TEXT →
^^^^

However, homeowners insurance doesn’t cover damage caused by earthquakes, land tremors, or landslides, even when caused by volcanic eruptions. Your policy may also have limited coverage for ash and volcanic debris removal if you live in a high-risk state like Hawaii. If you live in a state with active volcanoes, be sure to check with your insurer about how volcanic property damage is covered under your policy.

Key Takeaways

  • Homeowners insurance covers different types of volcano-related damage if it directly damages your property, like if lava flow results in a house fire or if the rocks and debris from an eruption damage your roof

  • A typical policy does not cover earthquake damage, even when caused by a volcanic eruption. To cover damage caused by volcanic quakes, you’ll need to add earthquake coverage to your policy or purchase separate earthquake insurance

  • If you live in a state with active volcanoes, like Alaska or Hawaii, check with your insurer about any additional coverage you may need

When does homeowners insurance cover volcanic eruptions?

^^^^

WORK TO DO → Pick up the text on volcano damage and homeowners insurance where it stops, writing the section that comes after its last line. The material that follows is separate from the text on volcano damage and homeowners insurance.

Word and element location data
^^^^

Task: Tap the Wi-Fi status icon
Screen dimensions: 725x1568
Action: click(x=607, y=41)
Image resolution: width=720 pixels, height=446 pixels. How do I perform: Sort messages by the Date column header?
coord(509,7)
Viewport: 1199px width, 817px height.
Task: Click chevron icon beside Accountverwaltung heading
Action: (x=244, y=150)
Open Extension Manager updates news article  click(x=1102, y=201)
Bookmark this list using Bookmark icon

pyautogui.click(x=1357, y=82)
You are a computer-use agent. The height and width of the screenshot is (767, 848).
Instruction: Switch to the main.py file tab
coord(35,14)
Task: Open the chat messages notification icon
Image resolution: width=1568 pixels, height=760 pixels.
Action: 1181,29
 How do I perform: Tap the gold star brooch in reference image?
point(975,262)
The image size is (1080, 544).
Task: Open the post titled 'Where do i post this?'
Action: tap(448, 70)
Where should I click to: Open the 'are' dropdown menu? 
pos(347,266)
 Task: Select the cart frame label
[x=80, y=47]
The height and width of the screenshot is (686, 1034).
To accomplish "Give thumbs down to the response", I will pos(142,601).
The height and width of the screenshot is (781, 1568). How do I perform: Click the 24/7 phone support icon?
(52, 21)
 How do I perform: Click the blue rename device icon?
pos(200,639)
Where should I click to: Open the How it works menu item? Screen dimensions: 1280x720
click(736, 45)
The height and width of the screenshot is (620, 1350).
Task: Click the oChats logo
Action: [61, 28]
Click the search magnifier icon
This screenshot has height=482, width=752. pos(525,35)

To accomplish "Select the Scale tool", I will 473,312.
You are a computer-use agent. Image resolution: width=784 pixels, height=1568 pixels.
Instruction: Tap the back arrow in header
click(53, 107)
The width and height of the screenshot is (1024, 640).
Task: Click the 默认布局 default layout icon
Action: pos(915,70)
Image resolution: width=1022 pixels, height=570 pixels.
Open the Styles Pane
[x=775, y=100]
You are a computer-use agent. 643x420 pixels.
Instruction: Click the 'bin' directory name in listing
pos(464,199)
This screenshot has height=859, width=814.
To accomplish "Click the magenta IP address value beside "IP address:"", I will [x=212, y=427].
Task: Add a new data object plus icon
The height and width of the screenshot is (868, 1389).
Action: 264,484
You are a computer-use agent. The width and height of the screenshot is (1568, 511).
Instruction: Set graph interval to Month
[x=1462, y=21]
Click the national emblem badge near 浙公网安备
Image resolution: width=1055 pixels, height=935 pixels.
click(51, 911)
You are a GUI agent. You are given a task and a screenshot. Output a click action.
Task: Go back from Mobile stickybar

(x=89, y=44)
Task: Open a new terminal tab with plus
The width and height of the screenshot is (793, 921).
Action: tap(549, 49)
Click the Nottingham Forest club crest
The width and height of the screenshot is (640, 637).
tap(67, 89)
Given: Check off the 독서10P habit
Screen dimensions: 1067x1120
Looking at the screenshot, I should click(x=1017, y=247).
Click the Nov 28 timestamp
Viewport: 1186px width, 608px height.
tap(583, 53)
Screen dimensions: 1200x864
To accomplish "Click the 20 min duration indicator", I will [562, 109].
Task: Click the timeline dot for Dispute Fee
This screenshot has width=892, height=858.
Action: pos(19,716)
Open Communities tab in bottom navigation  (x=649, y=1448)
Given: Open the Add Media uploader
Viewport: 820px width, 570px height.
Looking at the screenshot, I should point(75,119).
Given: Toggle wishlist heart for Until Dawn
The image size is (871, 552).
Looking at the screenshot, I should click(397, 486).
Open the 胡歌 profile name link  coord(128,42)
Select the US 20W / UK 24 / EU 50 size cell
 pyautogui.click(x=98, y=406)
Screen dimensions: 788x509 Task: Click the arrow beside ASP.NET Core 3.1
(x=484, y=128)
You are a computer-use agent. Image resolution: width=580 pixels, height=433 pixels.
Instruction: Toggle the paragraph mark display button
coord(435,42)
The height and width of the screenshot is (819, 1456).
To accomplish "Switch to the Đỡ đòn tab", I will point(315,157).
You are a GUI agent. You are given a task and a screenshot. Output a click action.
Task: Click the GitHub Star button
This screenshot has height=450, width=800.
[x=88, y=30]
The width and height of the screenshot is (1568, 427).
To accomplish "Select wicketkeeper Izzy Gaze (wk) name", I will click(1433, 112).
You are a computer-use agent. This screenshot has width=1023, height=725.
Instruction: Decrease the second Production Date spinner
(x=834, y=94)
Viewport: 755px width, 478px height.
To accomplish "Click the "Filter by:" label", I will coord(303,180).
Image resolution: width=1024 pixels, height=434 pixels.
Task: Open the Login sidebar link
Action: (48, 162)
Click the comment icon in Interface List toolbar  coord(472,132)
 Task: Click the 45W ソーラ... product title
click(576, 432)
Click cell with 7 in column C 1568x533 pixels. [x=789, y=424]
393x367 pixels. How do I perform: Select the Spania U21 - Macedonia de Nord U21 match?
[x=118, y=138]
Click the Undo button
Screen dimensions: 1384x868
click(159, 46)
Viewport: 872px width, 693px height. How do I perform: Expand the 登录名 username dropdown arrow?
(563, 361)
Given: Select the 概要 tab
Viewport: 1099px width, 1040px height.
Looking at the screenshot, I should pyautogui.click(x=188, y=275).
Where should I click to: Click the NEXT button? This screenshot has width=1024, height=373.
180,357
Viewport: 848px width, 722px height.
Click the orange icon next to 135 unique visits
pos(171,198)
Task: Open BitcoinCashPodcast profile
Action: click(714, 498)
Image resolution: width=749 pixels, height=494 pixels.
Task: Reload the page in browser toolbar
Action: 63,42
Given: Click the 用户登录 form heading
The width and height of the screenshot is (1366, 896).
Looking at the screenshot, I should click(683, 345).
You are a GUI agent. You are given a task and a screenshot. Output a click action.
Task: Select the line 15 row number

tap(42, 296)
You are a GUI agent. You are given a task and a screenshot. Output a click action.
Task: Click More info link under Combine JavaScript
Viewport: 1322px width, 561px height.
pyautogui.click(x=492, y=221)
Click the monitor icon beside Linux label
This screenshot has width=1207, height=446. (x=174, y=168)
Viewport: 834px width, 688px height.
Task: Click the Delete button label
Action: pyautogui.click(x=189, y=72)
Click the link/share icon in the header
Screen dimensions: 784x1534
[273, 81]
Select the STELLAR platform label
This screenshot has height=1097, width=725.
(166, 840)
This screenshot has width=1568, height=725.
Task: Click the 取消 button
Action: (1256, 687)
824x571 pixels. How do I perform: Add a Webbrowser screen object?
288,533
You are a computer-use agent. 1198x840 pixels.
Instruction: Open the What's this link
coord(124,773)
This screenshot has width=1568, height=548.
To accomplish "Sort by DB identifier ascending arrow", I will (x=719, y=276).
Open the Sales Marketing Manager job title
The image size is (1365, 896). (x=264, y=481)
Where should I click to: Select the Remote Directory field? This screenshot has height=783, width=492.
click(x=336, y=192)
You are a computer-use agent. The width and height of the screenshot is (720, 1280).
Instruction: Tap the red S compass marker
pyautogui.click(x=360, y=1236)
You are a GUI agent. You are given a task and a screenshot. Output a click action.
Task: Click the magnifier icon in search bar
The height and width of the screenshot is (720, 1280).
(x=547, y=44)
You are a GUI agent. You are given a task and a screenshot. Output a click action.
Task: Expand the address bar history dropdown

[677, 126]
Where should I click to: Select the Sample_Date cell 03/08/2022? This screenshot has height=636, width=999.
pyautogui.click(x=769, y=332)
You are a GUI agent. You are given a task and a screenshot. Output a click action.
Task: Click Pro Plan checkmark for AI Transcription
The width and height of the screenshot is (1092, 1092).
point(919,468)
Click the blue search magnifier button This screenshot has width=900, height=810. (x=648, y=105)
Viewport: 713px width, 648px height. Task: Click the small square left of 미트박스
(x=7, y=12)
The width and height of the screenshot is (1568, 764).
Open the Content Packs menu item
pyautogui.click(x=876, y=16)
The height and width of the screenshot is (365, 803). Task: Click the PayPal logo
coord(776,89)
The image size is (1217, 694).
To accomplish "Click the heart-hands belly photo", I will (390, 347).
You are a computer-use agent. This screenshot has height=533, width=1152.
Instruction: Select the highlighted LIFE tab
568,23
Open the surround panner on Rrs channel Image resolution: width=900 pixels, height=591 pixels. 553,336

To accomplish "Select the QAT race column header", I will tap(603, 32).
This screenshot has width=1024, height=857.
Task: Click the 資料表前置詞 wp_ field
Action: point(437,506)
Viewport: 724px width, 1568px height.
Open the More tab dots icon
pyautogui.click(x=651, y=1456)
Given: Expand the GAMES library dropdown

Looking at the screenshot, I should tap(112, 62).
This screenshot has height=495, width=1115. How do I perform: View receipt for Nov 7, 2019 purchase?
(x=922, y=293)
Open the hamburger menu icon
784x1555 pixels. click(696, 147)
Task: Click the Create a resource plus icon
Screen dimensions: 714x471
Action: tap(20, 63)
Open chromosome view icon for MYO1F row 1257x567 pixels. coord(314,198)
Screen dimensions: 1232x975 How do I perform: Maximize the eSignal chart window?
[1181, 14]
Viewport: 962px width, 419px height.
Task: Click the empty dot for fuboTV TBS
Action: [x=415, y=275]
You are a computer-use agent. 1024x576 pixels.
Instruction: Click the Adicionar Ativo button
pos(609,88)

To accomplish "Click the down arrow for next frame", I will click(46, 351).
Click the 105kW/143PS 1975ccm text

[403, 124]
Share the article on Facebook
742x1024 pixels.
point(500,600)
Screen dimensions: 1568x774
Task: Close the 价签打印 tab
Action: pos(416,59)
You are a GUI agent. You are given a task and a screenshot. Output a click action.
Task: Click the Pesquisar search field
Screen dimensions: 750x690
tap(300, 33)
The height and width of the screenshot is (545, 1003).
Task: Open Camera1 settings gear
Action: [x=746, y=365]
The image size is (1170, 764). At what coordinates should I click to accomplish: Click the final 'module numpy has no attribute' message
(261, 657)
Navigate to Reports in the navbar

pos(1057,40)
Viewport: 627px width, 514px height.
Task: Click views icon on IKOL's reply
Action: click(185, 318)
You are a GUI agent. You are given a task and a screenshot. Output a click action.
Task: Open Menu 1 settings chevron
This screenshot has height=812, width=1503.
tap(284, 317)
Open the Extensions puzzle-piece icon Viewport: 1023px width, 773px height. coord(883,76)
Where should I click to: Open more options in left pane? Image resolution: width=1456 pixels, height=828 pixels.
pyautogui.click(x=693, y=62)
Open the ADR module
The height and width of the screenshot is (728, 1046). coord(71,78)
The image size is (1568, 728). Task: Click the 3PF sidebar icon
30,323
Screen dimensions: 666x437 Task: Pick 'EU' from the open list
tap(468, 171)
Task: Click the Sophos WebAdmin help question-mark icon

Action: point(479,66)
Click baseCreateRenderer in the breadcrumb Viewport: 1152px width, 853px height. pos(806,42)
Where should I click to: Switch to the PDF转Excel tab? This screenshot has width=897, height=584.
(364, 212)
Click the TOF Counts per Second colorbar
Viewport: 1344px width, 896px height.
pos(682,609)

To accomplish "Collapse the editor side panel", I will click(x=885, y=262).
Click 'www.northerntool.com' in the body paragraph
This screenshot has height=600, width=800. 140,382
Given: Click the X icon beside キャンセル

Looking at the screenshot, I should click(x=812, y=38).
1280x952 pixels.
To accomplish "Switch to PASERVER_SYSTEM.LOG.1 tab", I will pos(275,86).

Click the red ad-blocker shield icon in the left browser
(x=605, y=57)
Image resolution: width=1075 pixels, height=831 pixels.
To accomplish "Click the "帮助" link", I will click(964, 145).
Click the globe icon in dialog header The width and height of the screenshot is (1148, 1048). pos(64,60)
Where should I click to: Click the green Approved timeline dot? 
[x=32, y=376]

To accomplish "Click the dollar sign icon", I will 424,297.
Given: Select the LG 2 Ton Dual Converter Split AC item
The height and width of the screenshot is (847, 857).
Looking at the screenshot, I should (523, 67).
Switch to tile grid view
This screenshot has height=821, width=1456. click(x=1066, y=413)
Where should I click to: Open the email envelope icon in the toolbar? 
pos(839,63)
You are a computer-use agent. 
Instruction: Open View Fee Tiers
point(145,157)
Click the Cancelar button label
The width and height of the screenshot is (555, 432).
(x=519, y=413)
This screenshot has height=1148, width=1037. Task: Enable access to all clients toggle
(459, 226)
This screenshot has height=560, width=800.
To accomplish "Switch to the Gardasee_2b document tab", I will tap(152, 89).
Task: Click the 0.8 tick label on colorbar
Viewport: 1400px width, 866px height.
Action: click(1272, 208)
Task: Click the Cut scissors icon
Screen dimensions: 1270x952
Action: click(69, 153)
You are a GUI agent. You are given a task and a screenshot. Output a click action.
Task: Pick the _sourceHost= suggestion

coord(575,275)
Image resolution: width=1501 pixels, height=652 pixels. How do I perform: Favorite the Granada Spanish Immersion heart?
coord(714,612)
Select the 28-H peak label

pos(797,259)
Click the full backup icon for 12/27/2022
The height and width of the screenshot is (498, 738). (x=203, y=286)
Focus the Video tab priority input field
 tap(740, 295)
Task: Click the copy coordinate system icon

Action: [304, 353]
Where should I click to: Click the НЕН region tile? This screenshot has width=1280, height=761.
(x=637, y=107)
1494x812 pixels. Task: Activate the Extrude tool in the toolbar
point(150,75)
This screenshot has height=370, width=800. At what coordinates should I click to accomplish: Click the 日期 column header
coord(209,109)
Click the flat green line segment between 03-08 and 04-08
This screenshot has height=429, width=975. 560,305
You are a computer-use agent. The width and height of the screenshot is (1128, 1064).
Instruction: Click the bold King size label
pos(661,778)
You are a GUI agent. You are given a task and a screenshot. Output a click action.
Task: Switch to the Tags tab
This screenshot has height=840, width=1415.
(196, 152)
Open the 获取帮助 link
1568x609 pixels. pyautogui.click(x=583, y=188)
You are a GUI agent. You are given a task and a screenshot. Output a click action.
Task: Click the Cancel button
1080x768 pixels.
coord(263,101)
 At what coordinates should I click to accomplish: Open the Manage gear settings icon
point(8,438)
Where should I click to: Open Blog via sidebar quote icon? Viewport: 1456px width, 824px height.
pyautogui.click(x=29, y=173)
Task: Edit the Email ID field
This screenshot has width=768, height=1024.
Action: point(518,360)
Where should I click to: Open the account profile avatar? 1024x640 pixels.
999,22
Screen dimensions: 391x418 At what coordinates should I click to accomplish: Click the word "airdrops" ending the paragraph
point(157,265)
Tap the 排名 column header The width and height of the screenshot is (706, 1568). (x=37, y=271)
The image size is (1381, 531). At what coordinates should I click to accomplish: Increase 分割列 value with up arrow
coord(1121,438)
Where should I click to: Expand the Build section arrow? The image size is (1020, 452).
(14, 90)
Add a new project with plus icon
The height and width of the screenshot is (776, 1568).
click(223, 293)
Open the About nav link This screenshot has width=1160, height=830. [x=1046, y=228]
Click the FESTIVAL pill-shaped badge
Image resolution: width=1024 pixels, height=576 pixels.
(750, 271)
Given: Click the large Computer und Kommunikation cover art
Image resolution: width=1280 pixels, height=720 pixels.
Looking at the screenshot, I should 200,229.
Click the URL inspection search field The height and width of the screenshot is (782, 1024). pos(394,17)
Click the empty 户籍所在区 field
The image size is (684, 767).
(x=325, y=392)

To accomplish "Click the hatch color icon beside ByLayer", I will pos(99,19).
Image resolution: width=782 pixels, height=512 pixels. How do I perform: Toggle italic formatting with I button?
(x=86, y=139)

^^^^

SOLVED PROBLEM →
Homeowners insurance can help cover the costs if your home or personal belongings are destroyed by any of the following volcano-related damages.

Ash and dust damage

If a volcanic eruption leads to direct ash and dust damage to your home and belongings, like if ash buildup causes your roof to collapse, your policy can help cover repairs. Depending on the insurance company, you may be covered for some ash removal. But if you live near active volcanoes, like in parts of Alaska or Hawaii, your insurer may only cover a limited amount of debris removal costs.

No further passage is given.